R - Près de 1 milliard d'euros, dont la moitié seront redistribués sous forme d'intéressement aux fonctionnaires en place.
Q - Quelles seront les grandes priorités du budget 2009 ?
R - Ce projet de budget s'élabore sous une contrainte extrême. Une fois financées les charges de dette et de pension, le total des crédits est pratiquement identique, en euros courants, à celui de 2008. Ce qui signifie que nous ne pouvons même pas financer la hausse des prix... La vraie priorité budgétaire qui émerge du budget 2009, c'est, conformément aux engagements du président de la République, l'enseignement supérieur et la recherche, avec 1,8 milliard d'euros de moyens supplémentaires.
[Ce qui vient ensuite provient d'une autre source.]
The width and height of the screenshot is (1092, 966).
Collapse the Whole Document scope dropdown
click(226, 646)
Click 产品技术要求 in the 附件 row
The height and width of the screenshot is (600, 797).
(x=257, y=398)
Je n'en vois pas beaucoup d'autres de même rang même si la Défense à bien tiré son épingle du jeu. En plus, nous mobiliserons des ressources extra-budgétaires, en amplifiant notamment le programme des cessions immobilières. Le budget 2009 traduira aussi le Grenelle de l'environnement, notamment en matière fiscale, et accompagnera le mouvement de modernisation de l'Etat que nous avons engagée. Mon cap est clair : diminuer de 0,5 point le déficit public en 2009 pour l'amener à 2 %.